Dariush Beigui: Mein Telefon steht seit Dienstagvormittag nicht mehr still, ich bekomme im Sekundentakt Nachrichten. Der Kopf schwirrt zu sehr, als dass ich darüber nachdenken könnte, was da eigentlich gerade los ist. Ich weiß schon gar nicht mehr, welcher Tag heute ist.

Wie hast du davon erfahren, dass du jetzt in Italien angeklagt wirst?

Am Dienstag habe ich eine Mail von unserem Anwalt in Italien bekommen. Er schrieb, dass die Ermittlungen abgeschlossen sind und gegen einige von uns jetzt Anklage erhoben wird. Ich war gerade auf der Arbeit, ich arbeite als Hafenschiffer in Hamburg. Ich hab dann noch meine Schicht zu Ende gemacht und seitdem hänge ich in einer Telefonkonferenz mit Anwält*innen, Unterstützenden und Betroffenen nach der nächsten. 

Die Ermittlungen haben sich über drei Jahre gezogen. Hast du damit gerechnet, dass es tatsächlich zu einem Prozess kommt?

Dass es irgendwann losgeht, damit habe ich gerechnet. Ich habe nie gedacht, dass die Staatsanwaltschaft die Vorwürfe fallen lässt, dazu ist das Ding zu groß. Im August 2017 wurde unser Schiff beschlagnahmt. Ein Jahr später erfuhren wir, dass gegen zehn Menschen aus der Iuventa-Crew ermittelt wird. Fünf italienische Behörden waren an den Ermittlungen beteiligt, die Iuventa war drei Monate verwanzt – das Ganze war ein riesiger Aufwand. Am Anfang haben unsere Anwälte noch regelmäßig gesagt: „Bald geht der Prozess los.“ Das haben sie dann irgendwann aufgegeben. Wir hatten uns an diesen Wartezustand gewöhnt.

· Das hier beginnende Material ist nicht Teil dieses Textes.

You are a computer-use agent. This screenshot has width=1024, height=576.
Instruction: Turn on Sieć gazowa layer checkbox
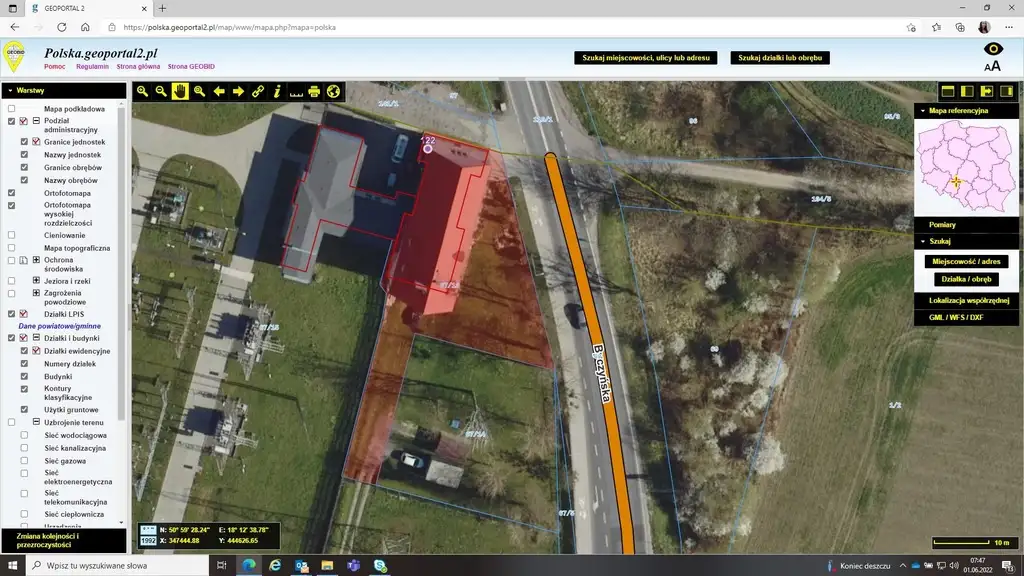(x=25, y=462)
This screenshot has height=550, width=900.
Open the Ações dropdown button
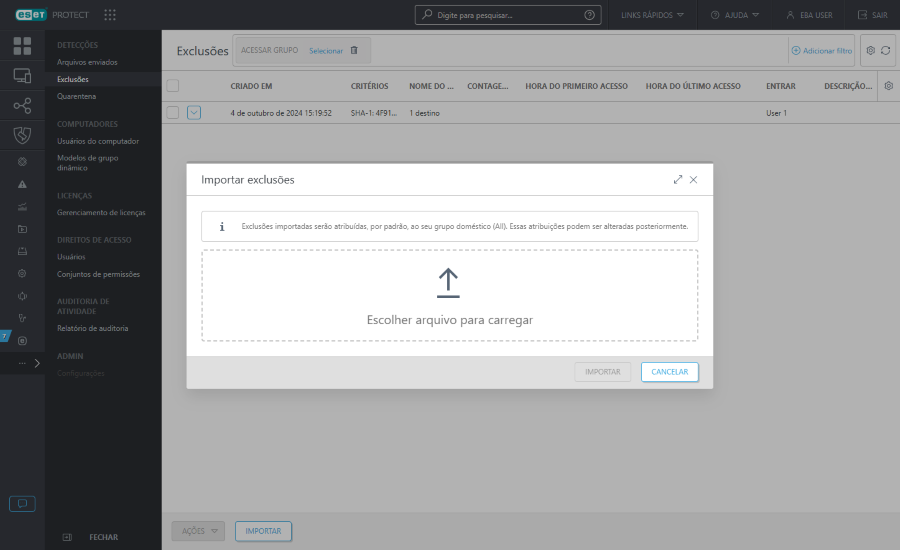198,531
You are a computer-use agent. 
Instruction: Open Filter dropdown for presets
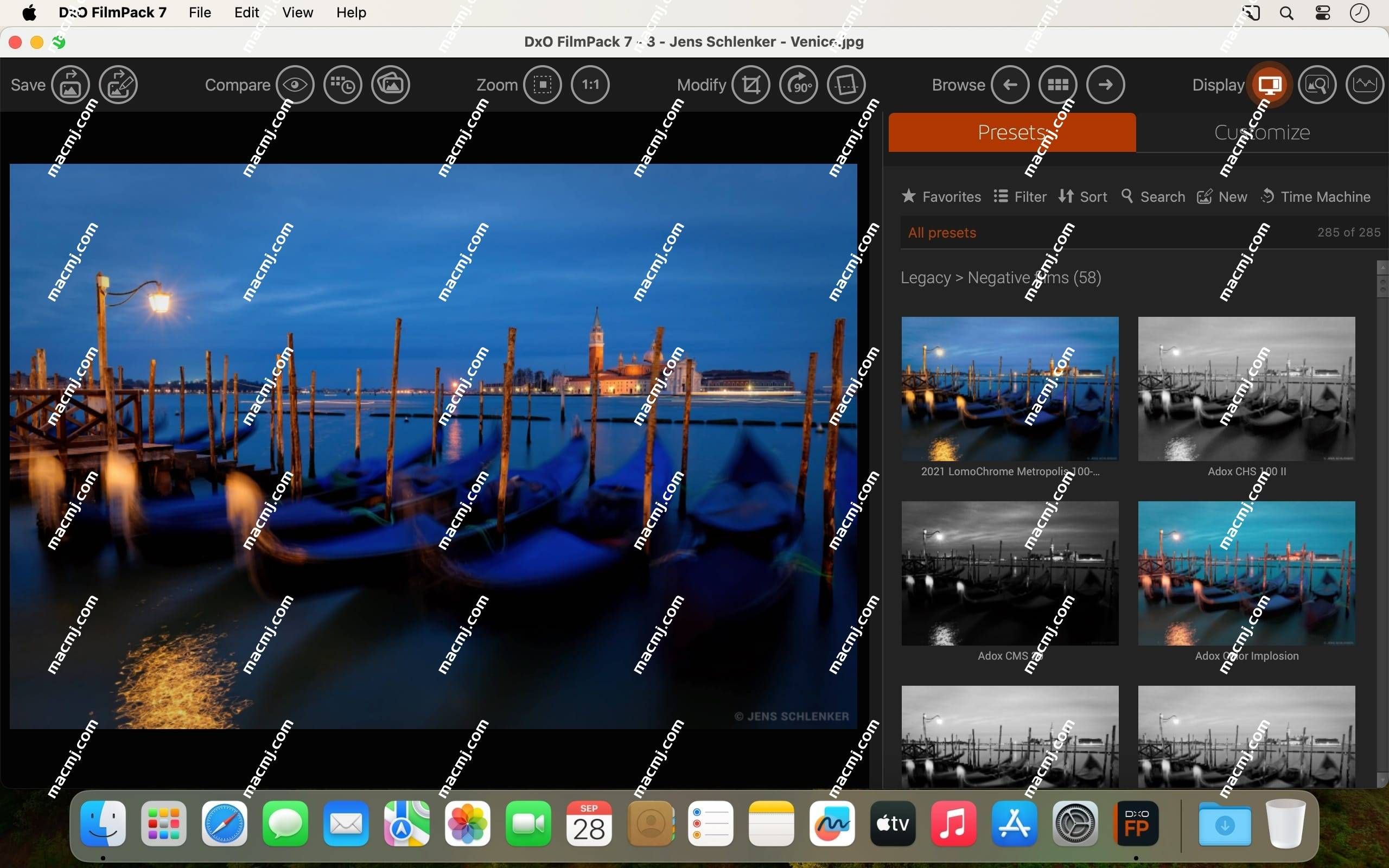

 „Aus diesem kleinen Iuventa-Fall ist ein großer Schlag gegen die gesamte zivile Seenotrettung geworden“

Vergangene Woche konnte die Sea Watch 4 nach fünfmonatiger Blockade im Hafen von Palermo wieder ablegen. In welcher Situation trifft der Prozess gegen euch die zivile Seenotrettung?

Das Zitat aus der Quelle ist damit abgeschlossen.